= EXERCISE PROMPT =
Quote the passage on place in Berry's fiction word for word, starting at "Port William Map_Berry's" and ending at "of that place.".

= DOCUMENT EXCERPT =
Port William Map_Berry's Fiction

            The novel’s motif of place is quite evident in Berry’s reoccurring descriptions of the Kentucky River, the transformation and destruction of Athey’s farm (especially the “Nest Egg”), and the overlooked details of dilapidated buildings—all of which are textured with story and memory.  The thing about place in relation to vocation is that the particularity of a place affords one with all the necessary knowledge and wisdom for living out one’s vocation well in the idiosyncracies of that place.

= Target pointing data =
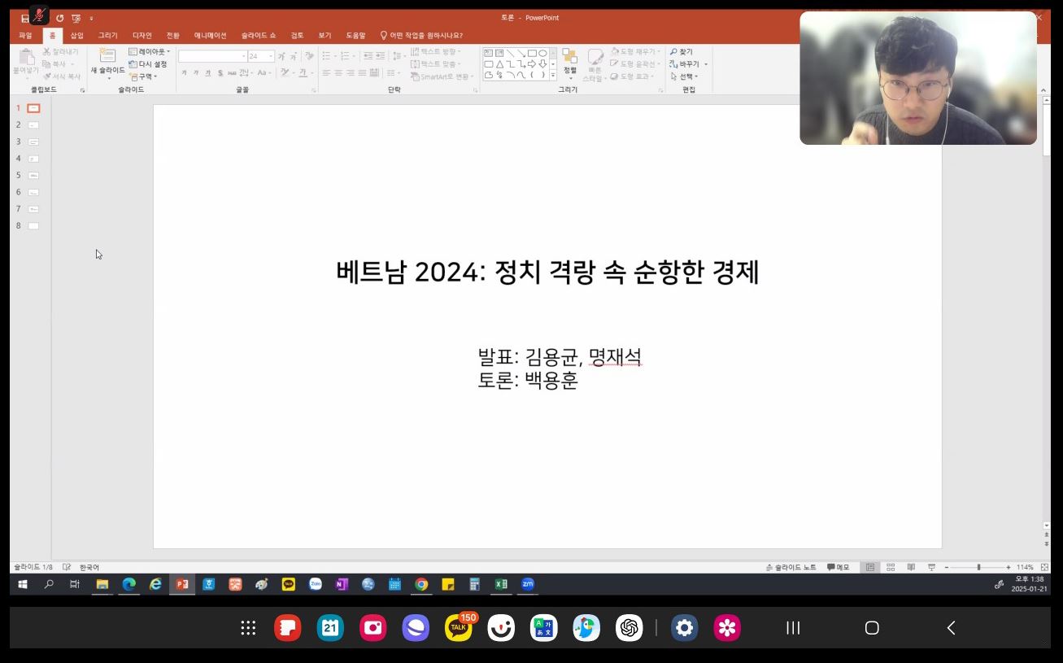
Task: Expand the Layout (레이아웃) dropdown
Action: click(150, 52)
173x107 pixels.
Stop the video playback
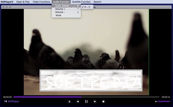point(104,102)
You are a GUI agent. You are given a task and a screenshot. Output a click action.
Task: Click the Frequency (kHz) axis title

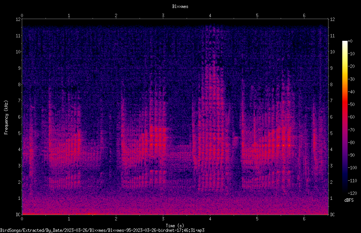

= EXERCISE ANSWER =
Port William Map_Berry's Fiction

            The novel’s motif of place is quite evident in Berry’s reoccurring descriptions of the Kentucky River, the transformation and destruction of Athey’s farm (especially the “Nest Egg”), and the overlooked details of dilapidated buildings—all of which are textured with story and memory.  The thing about place in relation to vocation is that the particularity of a place affords one with all the necessary knowledge and wisdom for living out one’s vocation well in the idiosyncracies of that place.